Hackers Exploit 'Telegram Messenger' Zero-Day Flaw to Spread Malware

A zero-day vulnerability in Telegram Messenger allowed attackers to spread a new form of malware with abilities ranging from creating a backdoor trojan to mining cryptocurrency.

A zero-day vulnerability has been discovered in the desktop version for end-to-end encrypted Telegram messaging app that was being exploited in the wild in order to spread malware that mines cryptocurrencies such as Monero and ZCash.

The attacks take advantage of a previously unknown vulnerability in the Telegram Desktop app for Windows and were spotted being used in the wild by Kaspersky Lab.

Researchers believe the Russian cybercriminal group exploiting the zero-day were the only ones aware of the vulnerability and have been using it to distribute malware since March 2017 -- although it's unknown how long the vulnerability had existed before that date.

The flaw has actively been exploited in the wild since at least March 2017 by attackers who tricked victims into downloading malicious software onto their PCs that used their CPU power to mine cryptocurrencies or serve as a backdoor for attackers to remotely control the affected machine, according to a blogpost on Securelist.

The attacks have also been seen to steal Telegram directories from victims, including information about their personal communications and files sent and received.

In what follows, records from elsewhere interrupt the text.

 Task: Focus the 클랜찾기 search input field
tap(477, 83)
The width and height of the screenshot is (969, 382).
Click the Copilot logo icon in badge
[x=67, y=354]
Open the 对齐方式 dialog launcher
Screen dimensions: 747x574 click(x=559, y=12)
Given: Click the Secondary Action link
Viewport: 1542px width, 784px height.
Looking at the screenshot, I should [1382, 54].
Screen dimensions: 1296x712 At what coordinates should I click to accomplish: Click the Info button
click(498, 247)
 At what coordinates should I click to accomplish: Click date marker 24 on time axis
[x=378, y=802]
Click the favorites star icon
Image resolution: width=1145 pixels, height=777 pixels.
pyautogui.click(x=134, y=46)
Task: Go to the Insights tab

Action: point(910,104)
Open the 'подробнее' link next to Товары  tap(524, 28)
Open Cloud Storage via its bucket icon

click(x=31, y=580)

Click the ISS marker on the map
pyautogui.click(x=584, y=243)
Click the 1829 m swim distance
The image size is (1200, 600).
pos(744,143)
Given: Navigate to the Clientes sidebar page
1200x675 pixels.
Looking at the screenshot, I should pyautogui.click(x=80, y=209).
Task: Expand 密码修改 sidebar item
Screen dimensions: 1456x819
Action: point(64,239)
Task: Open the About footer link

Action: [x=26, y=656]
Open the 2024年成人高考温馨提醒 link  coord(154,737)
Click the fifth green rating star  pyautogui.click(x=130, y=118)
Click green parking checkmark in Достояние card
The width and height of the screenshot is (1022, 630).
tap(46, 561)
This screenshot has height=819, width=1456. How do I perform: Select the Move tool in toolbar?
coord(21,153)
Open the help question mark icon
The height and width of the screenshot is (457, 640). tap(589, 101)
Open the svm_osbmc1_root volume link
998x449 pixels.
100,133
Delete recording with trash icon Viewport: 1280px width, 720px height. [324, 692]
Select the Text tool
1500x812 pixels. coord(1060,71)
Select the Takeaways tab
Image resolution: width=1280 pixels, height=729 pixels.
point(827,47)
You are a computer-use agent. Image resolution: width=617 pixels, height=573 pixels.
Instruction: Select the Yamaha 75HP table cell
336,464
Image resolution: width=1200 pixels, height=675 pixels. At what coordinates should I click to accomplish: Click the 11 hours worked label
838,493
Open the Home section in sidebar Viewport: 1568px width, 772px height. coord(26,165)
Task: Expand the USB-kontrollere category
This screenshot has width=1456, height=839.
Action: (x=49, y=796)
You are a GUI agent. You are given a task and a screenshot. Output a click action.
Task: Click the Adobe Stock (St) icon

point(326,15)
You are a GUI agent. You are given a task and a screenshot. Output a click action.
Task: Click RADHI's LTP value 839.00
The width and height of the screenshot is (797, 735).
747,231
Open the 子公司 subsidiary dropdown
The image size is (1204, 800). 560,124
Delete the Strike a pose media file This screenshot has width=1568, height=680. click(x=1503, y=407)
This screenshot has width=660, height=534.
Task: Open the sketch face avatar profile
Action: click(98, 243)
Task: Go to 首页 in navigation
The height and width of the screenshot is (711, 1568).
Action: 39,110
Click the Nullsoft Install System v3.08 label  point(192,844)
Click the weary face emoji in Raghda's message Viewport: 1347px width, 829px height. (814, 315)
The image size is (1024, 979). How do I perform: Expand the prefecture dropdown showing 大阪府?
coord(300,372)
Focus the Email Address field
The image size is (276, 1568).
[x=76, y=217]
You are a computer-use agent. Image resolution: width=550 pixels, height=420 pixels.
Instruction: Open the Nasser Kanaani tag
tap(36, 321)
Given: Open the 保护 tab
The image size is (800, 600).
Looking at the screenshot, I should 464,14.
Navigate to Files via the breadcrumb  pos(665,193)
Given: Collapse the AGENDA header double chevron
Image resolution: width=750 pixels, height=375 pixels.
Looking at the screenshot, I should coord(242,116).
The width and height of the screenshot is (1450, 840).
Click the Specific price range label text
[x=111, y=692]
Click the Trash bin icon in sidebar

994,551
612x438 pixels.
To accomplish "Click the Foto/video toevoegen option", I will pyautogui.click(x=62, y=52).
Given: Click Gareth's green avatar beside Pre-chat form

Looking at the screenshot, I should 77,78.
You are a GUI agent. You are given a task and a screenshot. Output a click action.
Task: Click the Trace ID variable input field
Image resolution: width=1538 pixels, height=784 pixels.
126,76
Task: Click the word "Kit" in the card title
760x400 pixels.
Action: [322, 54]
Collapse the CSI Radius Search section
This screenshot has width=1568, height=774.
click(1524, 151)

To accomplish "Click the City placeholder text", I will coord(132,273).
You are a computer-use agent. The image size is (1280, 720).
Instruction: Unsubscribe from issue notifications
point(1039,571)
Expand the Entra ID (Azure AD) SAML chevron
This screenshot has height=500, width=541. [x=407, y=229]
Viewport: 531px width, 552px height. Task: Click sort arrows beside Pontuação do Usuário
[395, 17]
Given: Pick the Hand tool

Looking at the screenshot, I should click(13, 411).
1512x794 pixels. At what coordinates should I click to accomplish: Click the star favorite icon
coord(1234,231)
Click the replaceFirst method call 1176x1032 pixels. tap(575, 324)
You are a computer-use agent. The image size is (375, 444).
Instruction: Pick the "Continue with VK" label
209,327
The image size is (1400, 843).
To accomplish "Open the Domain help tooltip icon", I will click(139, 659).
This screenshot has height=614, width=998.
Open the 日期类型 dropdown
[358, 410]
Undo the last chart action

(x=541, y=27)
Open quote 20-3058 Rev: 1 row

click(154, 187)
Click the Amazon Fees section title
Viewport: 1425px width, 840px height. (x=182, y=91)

The vulnerability resides in the way Telegram Windows client handles the RLO (right-to-left override) Unicode character (U+202E), which is used for coding languages that are written from right to left, like Arabic or Hebrew.
According to Kaspersky Lab, the malware creators used a hidden RLO Unicode character in the file name that reversed the order of the characters, thus renaming the file itself, and send it to Telegram users.

For example, when an attacker sends a file named "photo_high_reU+202Egnp.js" in a message to a Telegram user, the file's name rendered on the users' screen flipping the last part.
Therefore, the Telegram user will see an incoming PNG image file (as shown in the below image) instead of a JavaScript file, misleading into downloading malicious files disguised as the image.
"As a result, users downloaded hidden malware which was then installed on their computers," Kaspersky says in its press release published today.
Kaspersky Lab reported the vulnerability to Telegram and the company has since patched the vulnerability in its products, as the Russian security firm said: "at the time of publication, the zero-day flaw has not since been observed in messenger's products."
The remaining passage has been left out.